Targeting glucocorticoid receptor signaling pathway for treatment of stress-related brain disorders

Abstract The hypothalamic–pituitary–adrenal (HPA) axis plays a central role in governing stress-related disorders such as major depressive disorder (MDD), anxiety, and post-traumatic stress disorder. Chronic stress or early life trauma, known risk factors of disease, alter HPA axis activity and pattern of glucocorticoid (GC) secretion. These changes have consequences for physiological processes controlled by glucocorticoid receptor (GR) signaling, such as immune response and metabolism.
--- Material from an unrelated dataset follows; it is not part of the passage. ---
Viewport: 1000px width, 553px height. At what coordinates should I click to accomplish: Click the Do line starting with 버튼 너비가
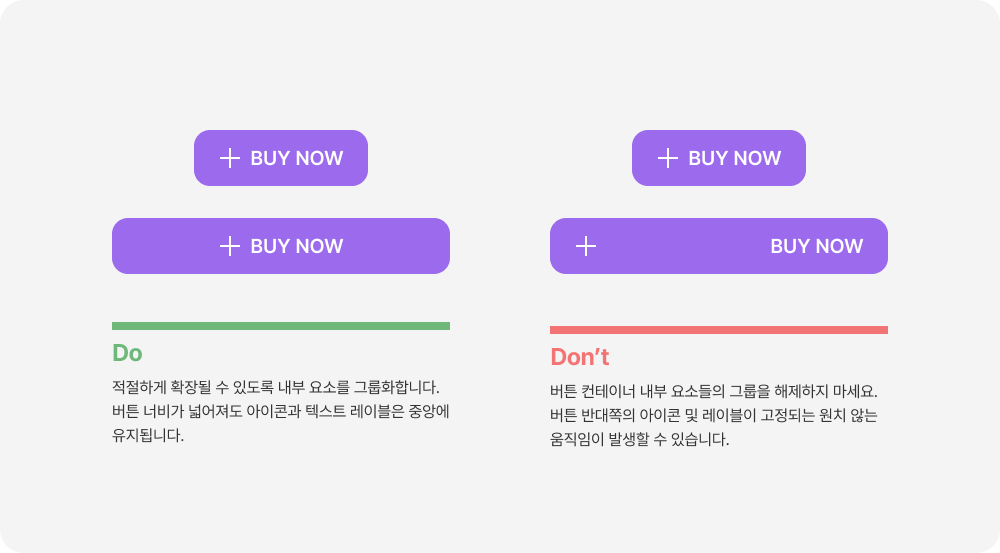tap(281, 411)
In the brain, the aberrant GR signaling translates to altered behavior, making the GR pathway a viable target for therapies of stress-related disorders. One of the crucial elements of the pathway is FKBP5, a regulator of GR sensitivity and feedback control within the HPA axis, in which genetic variants were shown to moderate the risk of developing psychiatric conditions. The difficulty in targeting the GR-FKBP5 pathway stems from tailoring the intervention to specific brain regions and cell types, in the context of personalized genetic variations in GR and GR-associated genes, like FKBP 5. The development of selective inhibitors, antagonists, and approaches based on targeted protein degradation offer insights into mechanistic aspects of disease and pave the way for improved therapy. These strategies can be employed either independently or in conjunction with conventional medications. Concomitant advancements in personalized drug screening (e.g. in vitro models exploiting induced pluripotent stem cells, iPSCs) bring the potential for optimization of therapy aiming to rescue central deficits originating from the HPA imbalance. In this mini-review, we discuss potential therapeutic strategies targeting GR signaling in stress-related disorders, with a focus on personalized approaches and advancements in drug development.